Have you ever stopped to admire a hibiscus? Its broad petals boast a palette of blushing pink, while the center—a bold splash of crimson—holds a stamen that stretches outward, dusted with the gold of pollen. This majestic display is a magical artwork, yet, it’s destined to last for just a brief spell. The hibiscus blooms mightily for a day, maybe two, and then, with a grace that speaks volumes, they close their petals, and their time is over.
This natural cycle of the hibiscus is a mirror to our own lives. Like the flower’s brief day in the sun, we too have our moment—fleeting and precious. But in the hustle of everyday life, amidst the digital whirlpool of notifications and distractions, do we remember to embrace the limitedness of our existence?
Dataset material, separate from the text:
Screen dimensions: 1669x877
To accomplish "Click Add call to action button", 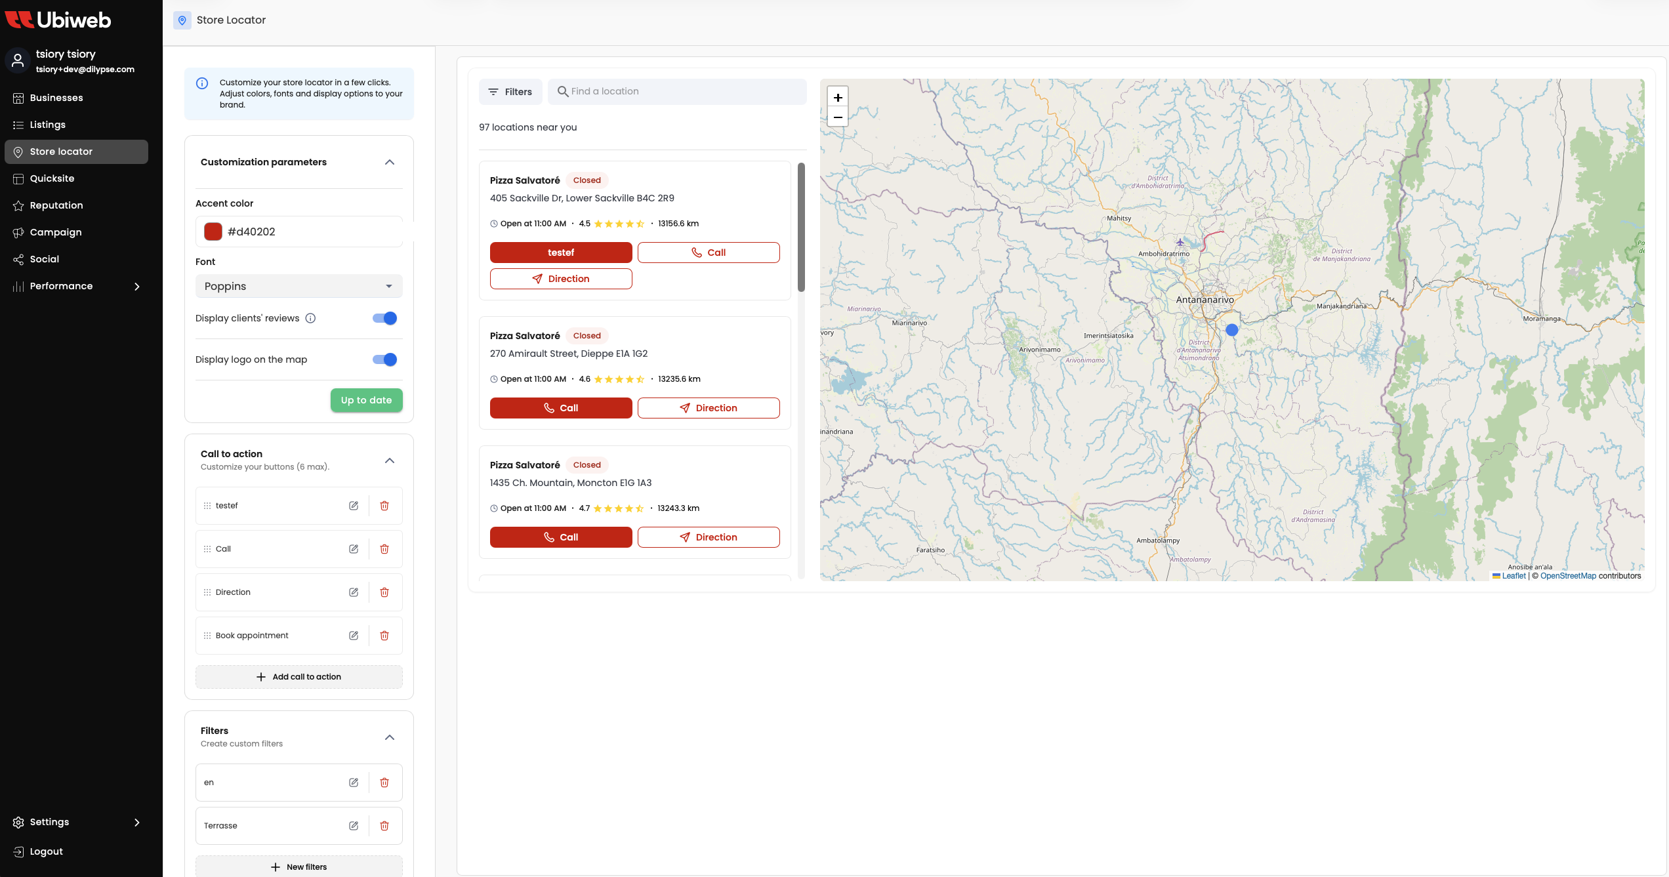I will click(299, 677).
Think of the last time you truly felt that you lived in the present. When was it? No matter at home or office. Think broadly over let’s say a span of last six months of your life. Can you recall the sensation of being utterly immersed in the now, without a thought for the past or the future? That’s what the hibiscus does every day. It does not lament the setting of the sun; it simply blooms with all its might, here, in the present.
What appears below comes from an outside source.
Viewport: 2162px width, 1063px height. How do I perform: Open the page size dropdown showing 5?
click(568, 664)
Our resistance to life’s impermanence often manifests as suffering. We wish to hold on to things, to people, to moments, willing them to remain constant. But everything changes. The child grows and leaves the nest. The mirror reflects a version of ourselves that has evolved with time. Work brings challenges that test our sense of capability. When plans go awry, we feel the strain of unpredictability.
Yet, what if we drew inspiration from the hibiscus and its acceptance of the cycle of life? What if we saw the beauty in the passage of time, in the evolution of our lives? Could we not then appreciate the present with a more profound sense of joy and gratitude?
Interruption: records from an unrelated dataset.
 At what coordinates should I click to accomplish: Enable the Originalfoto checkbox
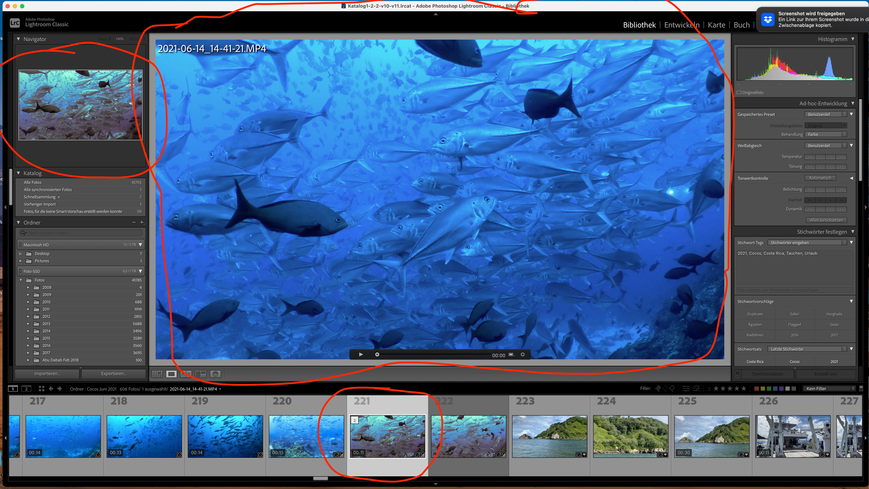pyautogui.click(x=739, y=92)

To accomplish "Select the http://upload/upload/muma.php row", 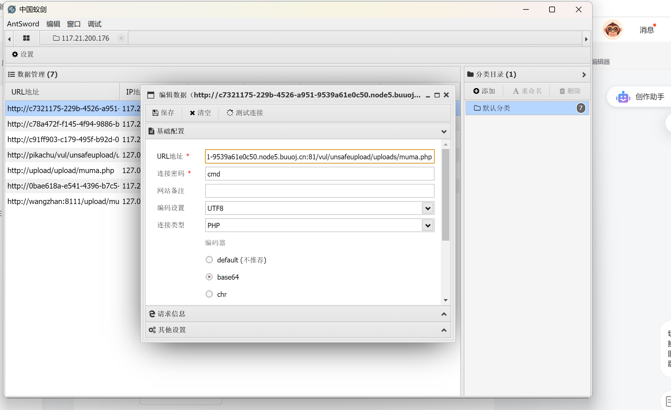I will 61,170.
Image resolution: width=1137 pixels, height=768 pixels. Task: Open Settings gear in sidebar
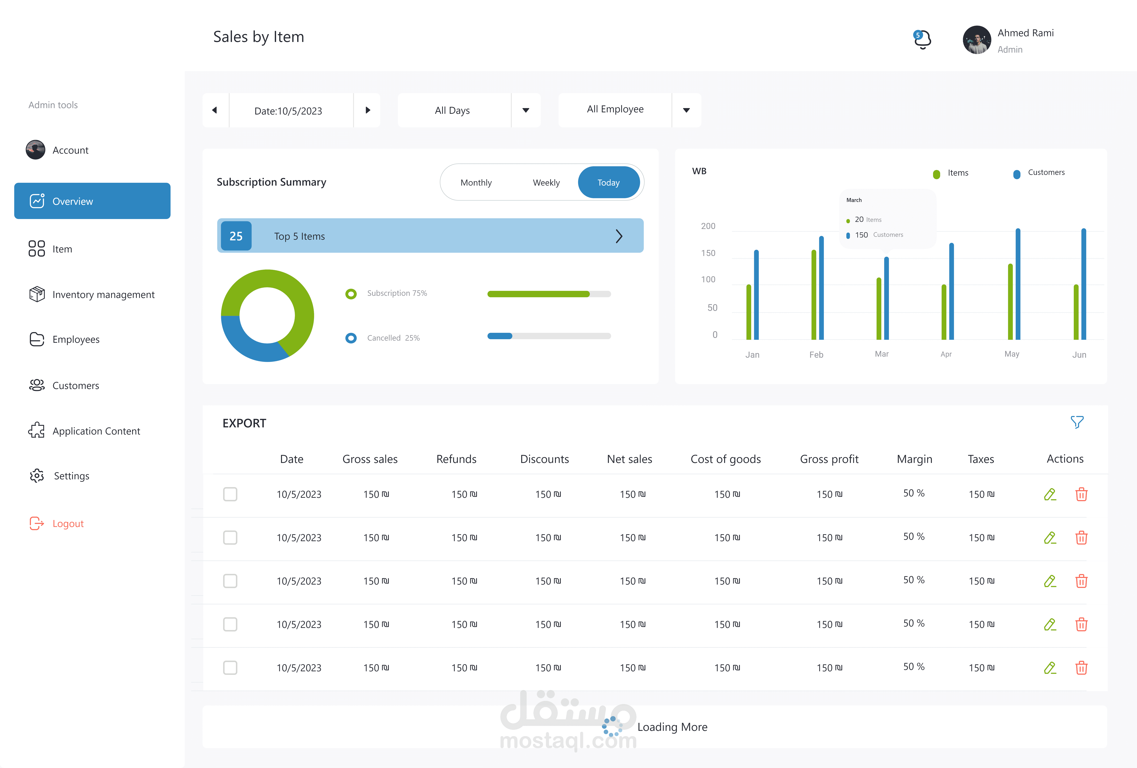point(37,476)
Embrace the lessons of the hibiscus. Let it teach you to cherish the moments you have. When you feel the weight of change, remember the flower’s effortless embrace of life’s rhythm. Consider the possibility that the very impermanence we fear is what lends beauty to our existence.
As you walk by a hibiscus, or any flower that catches your eye, allow yourself a moment to pause. Observe its beauty, knowing that it is here for just a short while. Let this knowledge not sadden you, but awaken you to the richness of the present. Like the hibiscus, may we too learn to make our days count, to fill them with life, to bloom where we are planted.
In the end, the hibiscus doesn’t just teach us about impermanence—it reveals the art of living. By accepting the transient, we can find true peace. By living in the moment, we can discover genuine happiness. Let the hibiscus’s tale be a gentle whisper to your soul: live fully, love deeply, and embrace the fleeting wonder of now.